白洲信哉 SHIRASU SHINYA OFFICIAL WEBSITE


平成24年10月25日(木)  |固定リンク

 

 大阪山本能楽堂で吉野金峯山寺の田中利典総長と「震災後の生きるヒント」の対談 春以来二度目のこと。名前の通り能楽堂なので、舞台の上での対談となる。舞台は相撲の土俵同様神聖な場で、やり難いこともあったが、すこしお能に近づけた気がする。本来、芸能は外での舞台だったので、出来る限りそんなことが感じられる場にしていってもらいたい。稀有なのは、ここは民間の人がつくった舞台で、能楽だけではなくいろんな試みを している。立派なものが都会の真ん中にある。さすがに大阪だね。舞台後 いや対談後「ひっさげ」食べに大阪の街へ。
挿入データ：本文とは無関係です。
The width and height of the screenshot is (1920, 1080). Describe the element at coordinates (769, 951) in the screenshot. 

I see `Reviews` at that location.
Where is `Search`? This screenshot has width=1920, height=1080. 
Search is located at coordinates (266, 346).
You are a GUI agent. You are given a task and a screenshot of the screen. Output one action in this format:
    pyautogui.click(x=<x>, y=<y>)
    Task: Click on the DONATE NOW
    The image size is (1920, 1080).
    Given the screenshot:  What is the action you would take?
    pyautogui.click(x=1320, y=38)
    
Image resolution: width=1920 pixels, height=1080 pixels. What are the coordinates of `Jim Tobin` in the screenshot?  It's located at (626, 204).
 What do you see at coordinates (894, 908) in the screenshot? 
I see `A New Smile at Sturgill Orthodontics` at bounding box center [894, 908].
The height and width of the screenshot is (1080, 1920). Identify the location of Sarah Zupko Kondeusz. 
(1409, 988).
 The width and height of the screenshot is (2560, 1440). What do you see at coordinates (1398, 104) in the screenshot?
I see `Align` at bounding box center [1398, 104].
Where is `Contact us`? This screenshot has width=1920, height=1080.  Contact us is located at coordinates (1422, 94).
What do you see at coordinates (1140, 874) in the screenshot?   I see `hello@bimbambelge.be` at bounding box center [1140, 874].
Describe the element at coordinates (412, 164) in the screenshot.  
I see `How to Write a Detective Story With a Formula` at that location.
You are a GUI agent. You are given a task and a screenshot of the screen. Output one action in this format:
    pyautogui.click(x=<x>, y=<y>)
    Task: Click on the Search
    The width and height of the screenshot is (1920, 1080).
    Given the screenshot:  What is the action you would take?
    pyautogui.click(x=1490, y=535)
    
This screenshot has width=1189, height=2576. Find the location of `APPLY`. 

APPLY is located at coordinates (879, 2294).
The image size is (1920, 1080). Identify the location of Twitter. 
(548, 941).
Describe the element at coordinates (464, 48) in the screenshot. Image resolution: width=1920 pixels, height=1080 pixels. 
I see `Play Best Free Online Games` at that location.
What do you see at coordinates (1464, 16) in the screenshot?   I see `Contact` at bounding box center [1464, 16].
僕は大阪不案内だけど、独特の店内は大変な盛り上がり ほんとに景気が悪いのかな?ギリシャ危機のときに、ギリシャのとある街も似たような雰囲気だったけど、ラテン的なことって大事なことだと思う。吉野では秘仏蔵王権現のご開帳中です。

 翌日は作家(これが適当な肩書とは思わないけど)の辻仁成さん「人間塾」へ。坂の上の京都造形大の茶室で、講演ではなく「問答」する。これまた初めてのことだったけど、刺激的な時間だった。一方的な講演会や、なにも生産しない予定調和のシンポジウムとは一線を画す。さすがに仁成さん、ユニークな試みだ。学生や各地から集まっ た社会人が次々と「問」がくる。おそらく今の教育に欠けている「考える力」と「それをぶつける勇気」がここにあったように思う。僕も必死でいい答えを見つける努力をするも、もともとの性格からくる「無愛想」が起因しているのか、反省ばかりだね。説明力 僕にはあまりない。すみません。晩は仁成さんと京の街へ。彼流の無頼な時間が気持ちよし、よく呑みました。深謝。

 3日目は念願の備前へ。DISCOVER JAPANの高橋編集長生まれは岡山、同級生の再会を横目に勝手な僕は金重有邦さんと再会す。有邦さんとは二度目だが、人との付き合いは回数ではない。感性が近い方との会話はビンビンと、短時間だったけど濃密だった。昼は陶芸家 藤原和氏のお招きで「穴子のしゃぶしゃぶ 」を食す。これは美味。和さんとは初見だったけど来週再会予定である。食べ物の好みというのは会話以上に大事なことかもしれない。夕方、閑谷学校を見学。ここは藩校ではなく民衆の道場。備前焼きの瓦がふかれた山裾にある素晴らしい環境で、江戸時代の教育システムが下からの積み上げの多様構造が垣間見れた。民間の「問答」とそれを支える公共システム 文部省がやるのはここだろう。それが出来ないのなら各地の知事などに任せるべきだ。いま必要なのは均衡な国土の発展ではなく、多様なシステムをつくること その一番手が教育の再生だと思う。


 





平成24年10月20日(土)  |固定リンク

 

 「青春と読書」(集英社)で連載「旅する舌」が始まりました。





平成24年10月15日(月)  |固定リンク

  森川さん寄贈の日本酒

 今晩は新月 月末は十三夜のお月見になる。

 今月は六月に取材に行ったサルデーニャの友人アルヴェルトが来日。晩に伊賀肉をふるまった。週末に彼を思い出しながら誌面になる文章を書いていた。この時期イタリアと言えばポルチーニ、というのに相応しい日本酒をカメラマンの森川さんが見つけてくれた。日本酒メーカーもようやくこうした洒落たレベルをつくれるようになったね。匂いはあまり感じなかったけど、なかなかいい酒だった。そう言えばサルデーニャでまれに夏にとれるポルチーニを食べたっけ。旅の思い出が次々思い出される。写真を整理しているとあれ食べた飲んだ、そんなことばかり。昨晩は先日の取材でもらったこのわたや塩雲丹を肴にした。

 これから秋本番。マツタケと鱧は先日京都撮影の折、らく山で食べた。今週末は再び旅にでる。大阪、京都、岡山。なにがあるか今から楽しみである。偶然なんだが、週末重ねて書いていたものはみんな食の話しである。もうすぐはじまる「青春と読書」の連載も食のこと。仕事もプライベートもまさしく「食欲の秋」一色になってきた。


  サルデーニャ山のリゾート


  備前の陶板に備前の徳利と備前の海鼠腸とこのこ


  滝沢滋写す。アルベルトさんらと。